Author: Jaromil Date: To: dng Subject: Re: [DNG] Politics of IT in the U.S. government
Good post Steve :^) I was reading the GAO report already back in May,
very interesting. Scaringly enough all rethoric goes bashing what's
old, a myopic prerogative of the startup-innovation-hype. Very
surprising to see there is no critical voice in the debate.
I'm afraid these ICT shills will advocate to trust more nopejs
scripting presented as code (or all sorts of similar prototypes sold
as products) regardless of all re/liability aspects connected.

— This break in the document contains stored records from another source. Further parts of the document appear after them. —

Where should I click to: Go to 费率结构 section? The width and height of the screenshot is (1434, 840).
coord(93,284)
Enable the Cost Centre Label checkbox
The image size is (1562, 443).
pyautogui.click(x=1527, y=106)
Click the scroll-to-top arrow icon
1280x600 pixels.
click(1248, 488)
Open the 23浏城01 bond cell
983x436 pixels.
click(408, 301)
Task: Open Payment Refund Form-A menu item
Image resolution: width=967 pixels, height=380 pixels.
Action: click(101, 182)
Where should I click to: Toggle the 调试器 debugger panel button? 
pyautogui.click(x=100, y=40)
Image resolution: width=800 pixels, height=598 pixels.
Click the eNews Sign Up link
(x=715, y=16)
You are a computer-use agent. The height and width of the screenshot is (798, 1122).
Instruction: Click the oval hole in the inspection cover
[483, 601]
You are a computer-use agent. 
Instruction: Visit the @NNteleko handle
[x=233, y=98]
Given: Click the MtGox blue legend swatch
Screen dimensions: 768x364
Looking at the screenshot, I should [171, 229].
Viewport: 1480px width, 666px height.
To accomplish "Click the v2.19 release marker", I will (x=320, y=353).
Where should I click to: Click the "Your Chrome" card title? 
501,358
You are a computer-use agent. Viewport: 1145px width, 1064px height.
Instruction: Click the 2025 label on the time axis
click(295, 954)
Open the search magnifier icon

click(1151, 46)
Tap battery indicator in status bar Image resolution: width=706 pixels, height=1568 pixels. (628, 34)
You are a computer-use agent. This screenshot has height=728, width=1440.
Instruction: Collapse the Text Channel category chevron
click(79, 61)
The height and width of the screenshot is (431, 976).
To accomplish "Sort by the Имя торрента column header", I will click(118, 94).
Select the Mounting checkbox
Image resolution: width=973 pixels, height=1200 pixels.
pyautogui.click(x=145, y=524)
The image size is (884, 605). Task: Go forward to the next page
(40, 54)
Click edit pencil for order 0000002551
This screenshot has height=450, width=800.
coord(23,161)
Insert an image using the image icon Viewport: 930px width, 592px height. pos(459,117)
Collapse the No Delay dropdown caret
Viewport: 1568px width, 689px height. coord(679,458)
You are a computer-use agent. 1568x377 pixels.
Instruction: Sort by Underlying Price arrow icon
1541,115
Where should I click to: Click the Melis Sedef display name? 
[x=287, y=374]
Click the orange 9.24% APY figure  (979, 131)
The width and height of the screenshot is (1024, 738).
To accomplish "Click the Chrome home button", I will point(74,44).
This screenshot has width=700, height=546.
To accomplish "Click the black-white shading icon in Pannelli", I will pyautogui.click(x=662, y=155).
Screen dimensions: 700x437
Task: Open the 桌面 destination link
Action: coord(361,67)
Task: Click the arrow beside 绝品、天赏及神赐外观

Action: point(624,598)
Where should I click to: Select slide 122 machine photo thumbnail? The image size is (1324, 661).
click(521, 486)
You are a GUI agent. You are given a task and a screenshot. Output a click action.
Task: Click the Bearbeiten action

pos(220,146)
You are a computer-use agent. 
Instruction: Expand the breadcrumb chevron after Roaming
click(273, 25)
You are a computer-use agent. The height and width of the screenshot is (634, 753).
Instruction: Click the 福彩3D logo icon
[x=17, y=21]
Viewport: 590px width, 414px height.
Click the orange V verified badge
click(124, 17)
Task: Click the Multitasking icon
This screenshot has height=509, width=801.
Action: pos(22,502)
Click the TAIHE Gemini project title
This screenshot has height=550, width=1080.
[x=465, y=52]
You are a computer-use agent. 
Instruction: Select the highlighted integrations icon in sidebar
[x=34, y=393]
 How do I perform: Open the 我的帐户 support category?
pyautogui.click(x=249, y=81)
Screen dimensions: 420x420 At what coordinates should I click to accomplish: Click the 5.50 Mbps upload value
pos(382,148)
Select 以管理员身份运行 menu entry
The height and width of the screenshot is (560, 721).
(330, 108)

On Wed, 03 Aug 2016, Steve Litt wrote:
> If the government needs pretty-gui for the untrainable minimum wage
> workers they hire, they could make a command driven front end to the
> Cobol that presents the Cobol program as a pretty GUI. A lot better
> to leave the core as Cobol rather than risk some boze intermixing
> algorithm and presentation, and that happens all the time.
I very much agree with this. There are many things that can be done by
rewriting interpreters yet leaving the same logic behind. IMHO we
should have less ruptures and more continuity, but it seems the
'Singularity' idea of having disruption all the time is much more
sexy, I'm not sure we should blame the Silicon Valley for that, but
I'm pretty sure its keeping as many lawyers busy as young coders
already, with plenty of desasters on record.
I had a very interesting conversation about all this once with an
engineer at FermiLab. I really hope for the USA the mission critical
infrastructure doesn't get bought too early into the hype. Meanwhile
there are so many more mission critical things getting automated...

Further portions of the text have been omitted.